According to Fox News, you see, GameStation decided to slip a clause into the terms and conditions of its purchase contracts that gave the company the rights to your immortal being.

The clause makes for stimulating reading: "By placing an order via this Web site on the first day of the fourth month of the year 2010 Anno Domini, you agree to grant Us a non-transferable option to claim, for now and for ever more, your immortal soul. Should We wish to exercise this option, you agree to surrender your immortal soul, and any claim you may have on it, within 5 (five) working days of receiving written notification from gamesation.co.uk or one of its duly authorised minions."

The retailer reportedly began this clause as an April Fool's joke, but then developed it in order to prove to itself, the world, and the heated inhabitants of Haedes that no one reads these often draconian draftings.

So it penned this fun addendum to the soul-selling contract: "We reserve the right to serve such notice in 6 (six) foot high letters of fire, however we can accept no liability for any loss or damage caused by such an act. If you a) do not believe you have an immortal soul, b) have already given it to another party, or c) do not wish to grant Us such a license, please click the link below to nullify this sub-clause and proceed with your transaction."

These, you see, are very reasonable people. They do not want merely to steal your soul and make off with it into the digital night. They want you to think very carefully. They want you to take stock of your spiritual situation and consider just how venal a human you have become.

In this case, the retailer not only offered a simple box to tick in order to opt out of the soul sale. It even offered an incentive of a voucher worth five British pounds for merely paying attention to their legalese. But GameStation estimated that almost 90 percent of those offered this redemption did not bother, leaving their souls at the mercy of those who would sell you a Monster Hunter.

GameStation has reportedly said it doesn't intend to enforce its soulless clause.
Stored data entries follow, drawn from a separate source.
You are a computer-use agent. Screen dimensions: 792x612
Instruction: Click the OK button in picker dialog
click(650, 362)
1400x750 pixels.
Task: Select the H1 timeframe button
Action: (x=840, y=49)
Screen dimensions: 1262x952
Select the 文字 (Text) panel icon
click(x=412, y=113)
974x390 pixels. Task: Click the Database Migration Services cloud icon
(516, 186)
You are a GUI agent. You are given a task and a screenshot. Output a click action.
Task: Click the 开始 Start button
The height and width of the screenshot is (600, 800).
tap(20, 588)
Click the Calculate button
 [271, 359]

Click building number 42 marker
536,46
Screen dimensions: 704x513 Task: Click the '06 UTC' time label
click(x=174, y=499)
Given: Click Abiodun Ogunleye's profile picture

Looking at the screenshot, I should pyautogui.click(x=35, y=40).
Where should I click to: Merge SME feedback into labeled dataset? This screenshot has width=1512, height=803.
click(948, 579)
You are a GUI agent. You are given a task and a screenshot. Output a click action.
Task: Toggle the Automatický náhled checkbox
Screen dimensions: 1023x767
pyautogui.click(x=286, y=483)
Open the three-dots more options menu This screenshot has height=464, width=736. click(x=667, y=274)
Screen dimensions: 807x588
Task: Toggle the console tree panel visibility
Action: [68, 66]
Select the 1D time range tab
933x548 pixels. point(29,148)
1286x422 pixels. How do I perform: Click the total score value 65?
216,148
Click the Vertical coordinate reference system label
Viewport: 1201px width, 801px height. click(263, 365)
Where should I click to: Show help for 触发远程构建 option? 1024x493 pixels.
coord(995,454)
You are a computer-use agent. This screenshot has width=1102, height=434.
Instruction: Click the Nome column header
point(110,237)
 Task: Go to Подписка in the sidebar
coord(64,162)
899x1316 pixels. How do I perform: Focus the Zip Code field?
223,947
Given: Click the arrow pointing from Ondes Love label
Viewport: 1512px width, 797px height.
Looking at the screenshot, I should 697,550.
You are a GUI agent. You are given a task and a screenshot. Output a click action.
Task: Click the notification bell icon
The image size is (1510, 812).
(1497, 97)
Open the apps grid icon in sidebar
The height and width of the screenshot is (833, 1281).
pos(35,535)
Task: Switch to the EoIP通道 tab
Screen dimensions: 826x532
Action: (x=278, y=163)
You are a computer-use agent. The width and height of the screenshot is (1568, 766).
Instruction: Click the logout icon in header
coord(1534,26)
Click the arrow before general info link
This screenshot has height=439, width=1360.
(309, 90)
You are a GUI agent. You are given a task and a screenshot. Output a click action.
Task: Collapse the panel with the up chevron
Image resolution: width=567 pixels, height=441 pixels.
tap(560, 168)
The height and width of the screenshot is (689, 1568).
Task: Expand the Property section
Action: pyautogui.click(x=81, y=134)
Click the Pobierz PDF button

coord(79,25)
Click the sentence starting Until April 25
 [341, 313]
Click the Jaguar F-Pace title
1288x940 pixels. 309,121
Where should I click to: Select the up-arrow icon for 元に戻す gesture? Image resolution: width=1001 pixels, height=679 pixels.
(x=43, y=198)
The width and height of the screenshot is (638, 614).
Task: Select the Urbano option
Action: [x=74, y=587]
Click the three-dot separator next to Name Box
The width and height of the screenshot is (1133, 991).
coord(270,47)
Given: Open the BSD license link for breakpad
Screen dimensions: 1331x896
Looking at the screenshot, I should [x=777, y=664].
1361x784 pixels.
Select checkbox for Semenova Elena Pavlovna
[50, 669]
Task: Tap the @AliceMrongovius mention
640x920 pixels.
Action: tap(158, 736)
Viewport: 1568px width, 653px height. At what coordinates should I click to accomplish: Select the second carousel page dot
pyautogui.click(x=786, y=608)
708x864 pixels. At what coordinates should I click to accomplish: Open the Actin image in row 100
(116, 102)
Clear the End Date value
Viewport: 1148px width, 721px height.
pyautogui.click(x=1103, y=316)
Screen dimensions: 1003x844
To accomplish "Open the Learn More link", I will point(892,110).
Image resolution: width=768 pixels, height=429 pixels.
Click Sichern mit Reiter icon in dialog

E-mails will be sent to customers to confirm this. However, the spiritual world doesn't work in subsections and codicils. It works in vapors and potions, curses and oaths.

So who knows what has really happened to the souls of these customers? Will they float forever in the ether, waiting to saved? Will they appear in some future Michael Jackson compilation video? Or will some bright and spiritual spark at Goldman Sachs invent a new financial instrument: the Soul Default Swap?